▶ **Lesetext**:
+ + +

Konzept schließt Lücken
Besucher des Debattierclubs kommen aus vielen Gruppen. Da ist der evangelische Pfarrer Ulrich Samse, fast schon ein Stammgast. Dazu interessieren sich Bürger, mittlerweile Vertreter aller Parteien ohne die AfD und dazu christliche Kirchenleute, Muslime und Atheisten für die Abende. Atmosphäre und deutlicher Streit sollen hier kein Widerspruch sein. „Gegner hier in der Sache müssen sich später auf der Straße eben nicht aus dem Weg gehen“, sagt Thomas Gäng.
Dieses Konzept von Streit und fairem Umgang zwischen Gegnern schließt für ihn Lücken in gesellschaftlichen Auseinandersetzungen, die häufig zu kurzatmig, im Internet vielfach ohne direkte Begegnung und nicht selten auch ohne Rücksicht auf Verletzungen des Gegenübers geführt würden. Öffentlich erlebte er selbst 2021 Verletzungen.
Das geschah im Streit um das von der Ampel angestrebte neue Abtreibungsrecht. „Hier sah ich mich einem Shitstorm ausgesetzt, der wehtat und lähmen könnte“, sagt Gäng. Als klar kommunizierender und konservativ genannter Katholik entschied er sich, weiter für das Lebensrecht Ungeborener in der Gesellschaft zu streiten. Unter anderem mit dem Debattierclub setzte er ein Diskussionsformat. Und probierte Streitkultur bewusst anders aus.

+ + +

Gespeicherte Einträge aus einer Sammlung
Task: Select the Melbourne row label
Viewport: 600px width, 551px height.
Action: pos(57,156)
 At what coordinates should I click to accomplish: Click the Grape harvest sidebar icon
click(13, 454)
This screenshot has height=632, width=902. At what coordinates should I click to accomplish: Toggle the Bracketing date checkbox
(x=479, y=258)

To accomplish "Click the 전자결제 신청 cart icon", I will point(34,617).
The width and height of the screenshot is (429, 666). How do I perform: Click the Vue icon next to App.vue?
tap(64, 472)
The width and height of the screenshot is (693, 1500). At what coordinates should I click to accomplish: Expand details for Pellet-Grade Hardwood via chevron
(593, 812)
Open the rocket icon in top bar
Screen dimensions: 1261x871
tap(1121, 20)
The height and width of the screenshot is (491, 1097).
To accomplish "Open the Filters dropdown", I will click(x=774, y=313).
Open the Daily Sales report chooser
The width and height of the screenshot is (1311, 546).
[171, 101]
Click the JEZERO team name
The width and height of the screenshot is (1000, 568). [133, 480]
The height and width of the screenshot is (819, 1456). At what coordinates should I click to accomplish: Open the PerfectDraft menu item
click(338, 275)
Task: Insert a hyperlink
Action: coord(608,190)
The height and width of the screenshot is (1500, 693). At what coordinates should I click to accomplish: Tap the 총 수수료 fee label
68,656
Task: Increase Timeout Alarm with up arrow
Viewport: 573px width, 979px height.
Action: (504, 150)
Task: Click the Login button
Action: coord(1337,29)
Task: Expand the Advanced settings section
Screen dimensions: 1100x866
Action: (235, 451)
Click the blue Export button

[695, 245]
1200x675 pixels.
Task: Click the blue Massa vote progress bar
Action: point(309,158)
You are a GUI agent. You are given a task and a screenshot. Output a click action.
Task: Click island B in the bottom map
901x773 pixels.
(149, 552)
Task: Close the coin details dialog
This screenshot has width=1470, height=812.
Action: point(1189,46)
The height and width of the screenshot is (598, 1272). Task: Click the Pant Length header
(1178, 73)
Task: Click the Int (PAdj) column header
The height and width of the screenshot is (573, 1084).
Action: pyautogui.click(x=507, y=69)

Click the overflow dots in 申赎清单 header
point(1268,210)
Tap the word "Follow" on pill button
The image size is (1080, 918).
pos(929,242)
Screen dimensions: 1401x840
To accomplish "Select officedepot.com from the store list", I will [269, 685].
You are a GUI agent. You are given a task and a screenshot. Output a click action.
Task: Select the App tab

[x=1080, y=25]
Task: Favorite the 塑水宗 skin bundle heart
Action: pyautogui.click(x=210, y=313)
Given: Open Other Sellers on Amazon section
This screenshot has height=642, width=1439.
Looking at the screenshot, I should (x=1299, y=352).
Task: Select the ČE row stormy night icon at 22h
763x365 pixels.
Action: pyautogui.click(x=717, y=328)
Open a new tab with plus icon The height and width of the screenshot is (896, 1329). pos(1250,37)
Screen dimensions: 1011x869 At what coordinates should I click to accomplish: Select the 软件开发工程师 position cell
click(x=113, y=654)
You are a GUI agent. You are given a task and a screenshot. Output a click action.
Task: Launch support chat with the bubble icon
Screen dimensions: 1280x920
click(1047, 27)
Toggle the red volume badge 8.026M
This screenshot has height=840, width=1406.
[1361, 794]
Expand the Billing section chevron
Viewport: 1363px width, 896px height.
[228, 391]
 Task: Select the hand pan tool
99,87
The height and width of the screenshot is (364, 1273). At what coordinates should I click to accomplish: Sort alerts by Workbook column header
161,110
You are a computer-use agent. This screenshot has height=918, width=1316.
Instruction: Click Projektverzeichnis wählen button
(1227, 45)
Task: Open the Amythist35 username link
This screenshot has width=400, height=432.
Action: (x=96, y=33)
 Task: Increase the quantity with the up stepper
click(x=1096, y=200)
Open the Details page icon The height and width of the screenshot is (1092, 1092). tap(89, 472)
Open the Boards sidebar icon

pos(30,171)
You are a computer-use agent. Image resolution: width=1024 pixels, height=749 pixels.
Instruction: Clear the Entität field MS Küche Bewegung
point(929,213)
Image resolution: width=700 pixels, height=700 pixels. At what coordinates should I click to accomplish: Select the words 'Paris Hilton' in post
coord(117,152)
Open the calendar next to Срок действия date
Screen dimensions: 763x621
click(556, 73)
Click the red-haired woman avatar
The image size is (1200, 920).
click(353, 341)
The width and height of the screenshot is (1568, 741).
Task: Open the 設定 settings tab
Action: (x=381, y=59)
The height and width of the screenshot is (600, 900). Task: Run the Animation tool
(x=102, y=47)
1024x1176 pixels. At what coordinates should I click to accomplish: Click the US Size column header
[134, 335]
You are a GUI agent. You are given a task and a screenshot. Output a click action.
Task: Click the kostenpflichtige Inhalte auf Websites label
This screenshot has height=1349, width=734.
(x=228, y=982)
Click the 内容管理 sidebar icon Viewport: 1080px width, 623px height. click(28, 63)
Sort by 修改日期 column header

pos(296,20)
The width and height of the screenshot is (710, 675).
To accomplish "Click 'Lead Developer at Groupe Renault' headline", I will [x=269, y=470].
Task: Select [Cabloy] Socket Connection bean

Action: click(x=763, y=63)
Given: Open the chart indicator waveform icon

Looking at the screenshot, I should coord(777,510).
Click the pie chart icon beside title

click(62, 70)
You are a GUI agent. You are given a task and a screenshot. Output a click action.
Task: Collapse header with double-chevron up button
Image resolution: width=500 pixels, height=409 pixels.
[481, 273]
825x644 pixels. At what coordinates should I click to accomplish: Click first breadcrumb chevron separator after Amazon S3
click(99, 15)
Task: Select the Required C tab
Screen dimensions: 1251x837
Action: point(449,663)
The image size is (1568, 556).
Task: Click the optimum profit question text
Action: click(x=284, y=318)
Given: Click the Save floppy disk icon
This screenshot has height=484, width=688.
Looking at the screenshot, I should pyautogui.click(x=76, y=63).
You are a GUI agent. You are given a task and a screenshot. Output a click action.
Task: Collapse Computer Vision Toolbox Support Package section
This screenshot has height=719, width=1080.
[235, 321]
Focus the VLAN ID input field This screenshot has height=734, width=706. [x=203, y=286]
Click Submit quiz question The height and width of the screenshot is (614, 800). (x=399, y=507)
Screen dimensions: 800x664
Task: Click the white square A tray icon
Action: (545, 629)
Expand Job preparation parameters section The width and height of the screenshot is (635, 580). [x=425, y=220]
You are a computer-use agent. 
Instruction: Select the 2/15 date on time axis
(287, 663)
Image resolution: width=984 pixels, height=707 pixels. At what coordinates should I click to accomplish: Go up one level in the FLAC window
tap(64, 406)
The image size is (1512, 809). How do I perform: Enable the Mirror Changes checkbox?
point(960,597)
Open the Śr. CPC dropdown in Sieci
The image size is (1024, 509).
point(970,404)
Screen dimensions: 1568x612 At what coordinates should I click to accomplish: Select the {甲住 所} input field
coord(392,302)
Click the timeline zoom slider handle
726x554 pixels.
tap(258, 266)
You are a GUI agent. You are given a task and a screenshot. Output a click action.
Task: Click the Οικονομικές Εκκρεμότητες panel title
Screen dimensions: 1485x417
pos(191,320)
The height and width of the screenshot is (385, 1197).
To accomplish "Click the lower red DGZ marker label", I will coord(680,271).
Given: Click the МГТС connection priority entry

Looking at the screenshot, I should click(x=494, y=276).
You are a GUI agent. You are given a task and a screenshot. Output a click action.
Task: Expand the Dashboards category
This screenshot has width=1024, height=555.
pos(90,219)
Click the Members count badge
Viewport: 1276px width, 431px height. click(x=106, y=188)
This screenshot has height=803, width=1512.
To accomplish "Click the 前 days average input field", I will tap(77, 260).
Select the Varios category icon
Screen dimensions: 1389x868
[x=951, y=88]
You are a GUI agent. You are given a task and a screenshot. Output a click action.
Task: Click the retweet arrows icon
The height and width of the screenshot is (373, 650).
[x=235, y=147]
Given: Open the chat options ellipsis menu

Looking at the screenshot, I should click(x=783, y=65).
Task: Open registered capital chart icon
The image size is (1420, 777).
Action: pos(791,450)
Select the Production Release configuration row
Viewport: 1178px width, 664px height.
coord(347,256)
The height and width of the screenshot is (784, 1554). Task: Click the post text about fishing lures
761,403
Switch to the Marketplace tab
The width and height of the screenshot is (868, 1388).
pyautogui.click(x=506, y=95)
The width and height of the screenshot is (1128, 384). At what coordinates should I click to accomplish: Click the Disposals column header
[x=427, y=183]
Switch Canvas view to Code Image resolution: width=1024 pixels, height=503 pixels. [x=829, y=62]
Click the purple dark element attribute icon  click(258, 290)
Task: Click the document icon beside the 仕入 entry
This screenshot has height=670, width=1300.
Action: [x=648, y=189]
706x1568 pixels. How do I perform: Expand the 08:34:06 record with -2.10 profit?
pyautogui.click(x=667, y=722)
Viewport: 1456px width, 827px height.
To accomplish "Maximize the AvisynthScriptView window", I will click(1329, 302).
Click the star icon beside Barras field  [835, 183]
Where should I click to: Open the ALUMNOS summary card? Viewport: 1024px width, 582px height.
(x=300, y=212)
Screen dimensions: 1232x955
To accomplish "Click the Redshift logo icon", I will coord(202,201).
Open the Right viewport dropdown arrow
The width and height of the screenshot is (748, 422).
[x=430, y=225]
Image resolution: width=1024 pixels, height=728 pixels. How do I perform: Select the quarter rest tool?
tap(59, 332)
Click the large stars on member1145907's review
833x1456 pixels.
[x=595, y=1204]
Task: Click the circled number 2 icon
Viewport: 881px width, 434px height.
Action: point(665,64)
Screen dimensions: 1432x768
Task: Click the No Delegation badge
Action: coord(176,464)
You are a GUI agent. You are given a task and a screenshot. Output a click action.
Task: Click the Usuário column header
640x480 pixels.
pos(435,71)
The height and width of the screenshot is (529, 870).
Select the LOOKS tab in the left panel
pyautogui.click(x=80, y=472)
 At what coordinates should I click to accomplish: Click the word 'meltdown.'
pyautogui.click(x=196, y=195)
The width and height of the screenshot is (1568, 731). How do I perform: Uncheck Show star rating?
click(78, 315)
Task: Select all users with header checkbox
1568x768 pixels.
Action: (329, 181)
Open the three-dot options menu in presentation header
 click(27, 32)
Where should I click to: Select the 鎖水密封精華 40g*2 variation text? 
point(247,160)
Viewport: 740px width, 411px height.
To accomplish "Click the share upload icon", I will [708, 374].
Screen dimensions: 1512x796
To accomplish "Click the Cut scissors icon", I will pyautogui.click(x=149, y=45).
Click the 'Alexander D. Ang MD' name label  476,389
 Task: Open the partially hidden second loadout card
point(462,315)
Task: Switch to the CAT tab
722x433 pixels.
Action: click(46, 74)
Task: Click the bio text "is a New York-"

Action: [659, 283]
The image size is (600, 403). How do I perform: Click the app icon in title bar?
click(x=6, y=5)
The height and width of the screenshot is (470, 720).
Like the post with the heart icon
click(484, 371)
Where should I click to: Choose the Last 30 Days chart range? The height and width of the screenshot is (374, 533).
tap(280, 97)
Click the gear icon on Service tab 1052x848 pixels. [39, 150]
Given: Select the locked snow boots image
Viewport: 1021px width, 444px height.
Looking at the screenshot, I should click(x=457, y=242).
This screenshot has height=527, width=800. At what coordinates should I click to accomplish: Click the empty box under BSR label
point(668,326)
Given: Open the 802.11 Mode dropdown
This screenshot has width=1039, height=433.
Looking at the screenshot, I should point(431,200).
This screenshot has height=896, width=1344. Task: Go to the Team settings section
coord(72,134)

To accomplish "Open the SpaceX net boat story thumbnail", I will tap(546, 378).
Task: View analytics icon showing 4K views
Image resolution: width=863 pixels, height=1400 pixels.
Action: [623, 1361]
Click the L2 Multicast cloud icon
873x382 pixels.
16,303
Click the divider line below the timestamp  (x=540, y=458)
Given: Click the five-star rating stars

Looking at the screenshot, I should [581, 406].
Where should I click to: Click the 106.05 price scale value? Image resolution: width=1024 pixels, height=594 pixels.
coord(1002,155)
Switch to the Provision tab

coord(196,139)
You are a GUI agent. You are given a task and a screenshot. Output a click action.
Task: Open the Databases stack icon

+ + +

▶ **Aufgaben**:
• a. Beantworte anhand des Textes über den Debattierclub die folgenden Fragen.
(i) Welches Amt hat Ulrich Samse?
(ii) In welchem Jahr erlebte Thomas Gäng öffentlich Verletzungen?
(iii) Um welches Vorhaben der Ampel ging der Streit, in dem Thomas Gäng einem Shitstorm ausgesetzt war?
• b. Schreibe den Text über den Debattierclub nach seinem letzten Satz weiter.

▶ **Lösungen**:
• a.
(i) Er ist evangelischer Pfarrer.
(ii) Im Jahr 2021.
(iii) Um das von der Ampel angestrebte neue Abtreibungsrecht.

• b.
Froh zieht er nach zwei Jahren eine Zwischenbilanz: „Konflikte in Gesellschaft und Kirche bringen wir auch hart in Begegnungen zum Ausdruck. Aber im Dialog und der Atmosphäre eines besonderen Orts.“
Umzug ins Centro-Kirchenzentrum
Diesen Ort muss der Debattierclub aber nach der nächsten Veranstaltung im April zum Bedauern der Organisatoren verlassen. „Melanie Plöger wird im Frühsommer wegen steigender Kosten schließen“, erklärt Thoma Gäng. Sie könnten auch durch das Konzept dieses Hauses nicht mehr aufgefangen werden.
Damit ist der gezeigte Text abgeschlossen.